In any case, the Guide’s incorporation of Dorothy’s Scafell Pike ascent must have been thought a success by all concerned. The 1822 Guide sold well, and then, in the 1823 edition, another gem from Dorothy’s notebook (DCMS 51) was added: her account of an 1805 walking tour around Ullswater. This meant that Dorothy’s presence in the Guide grew as the project evolved. We do not know precisely how many words she contributed in 1810 or 1820,
but in 1822, she generated at least 1,200 words out of the total 29,800 (about 4 percent), and in 1823, at least 4,446 words of 35,300 (13 percent). The placement of her offerings was also important, since her two “excursions” became the final, climactic section of the book.
D. Post-Guide Editions of the Text
For over a century, the survival of Dorothy’s “Excursion” in print depended on the popularity of William’s Guide. William Angus Knight did not include it in his 1897 edition of Dorothy’s journals or his 1907 Letters of the Wordsworth Family. Consequently, as noted previously, its full public introduction had to wait for the appearance of De Sélincourt’s 1941 Journals (vol. 1).
De Sélincourt’s edition, with its brief but valuable introduction, remained the standard for years.
In 1970, the text appeared in the revised Oxford Letters of William and Dorothy Wordsworth (vol. 3, Middle Years II, 1812–1820). This resource correctly reframed the text as a letter ( “D. W. to William Johnson” ); however, some information it provided was misleading. The editors of that volume, Mary Moorman and Alan G. Hill, cited as their manuscript authority “WL transcript [possibly in John Carter’s hand].”

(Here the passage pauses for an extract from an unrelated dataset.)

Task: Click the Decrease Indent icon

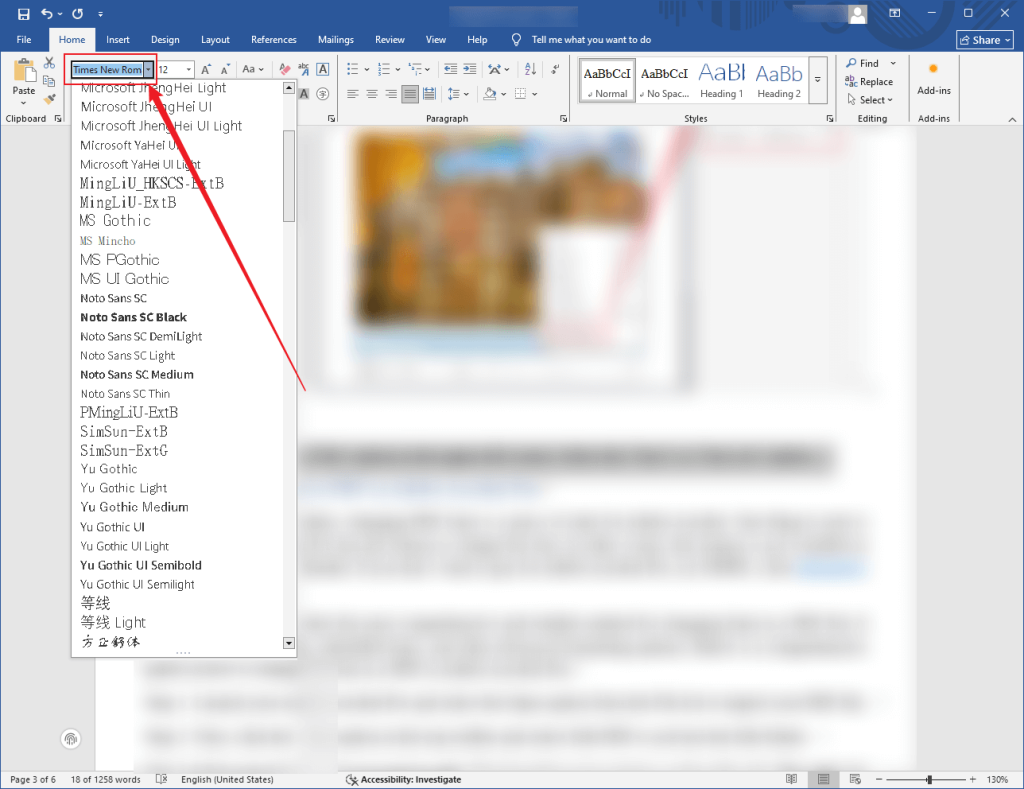Action: pos(450,69)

Either that document has been lost or, more likely, the editors meant to describe what our edition calls the Kenyon Transcript, which is definitely not in John Carter’s hand. Moreover, the editors did not faithfully follow that source. Instead, they largely adopted De Sélincourt’s text from Journals, though they did add one sentence, Dorothy’s final invitation to come explore the mountains.

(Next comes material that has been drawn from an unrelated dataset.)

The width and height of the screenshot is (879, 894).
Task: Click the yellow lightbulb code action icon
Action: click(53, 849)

A few years later, W. J. B. Owen and Jane Worthington Smyser provided a more reliable and thoroughly annotated version of the Scafell Pike “Excursion” as an appendix to The Prose Works of William Wordsworth, vol. 2 (1974), aiming to illuminate the origins of the Guide to the Lakes. Unfortunately, Prose Works is out of print, expensive to purchase on the used market, and available mainly in research libraries. It remains an essential source for scholars aiming to trace textual variants; however, it is neither easily obtained nor especially friendly for the general reader, and it places Dorothy Wordsworth in a secondary role.
“Excursion up Scawfell Pike” was occasionally mentioned in scholarship of the 1980s and 90s; for instance, Susan M. Levin discussed it in her Dorothy Wordsworth and Romanticism (1987). Surprisingly, however, Levin chose to omit it from her own anthology, Dorothy Wordsworth, A Longman Cultural Edition (2009). Susan Wolfson chose in 1999 to include most of Dorothy’s “Excursion” in The Longman Anthology of British Literature, making the text available to student readers for the first time.
A few respected critics have discussed the text more recently. Still, it seems safe to say that the text remains an underappreciated part of Dorothy’s oeuvre. We trust that this digital edition makes “Excursion up Scawfell Pike” available to a broader audience while also providing a vital and up-to-date resource to scholars.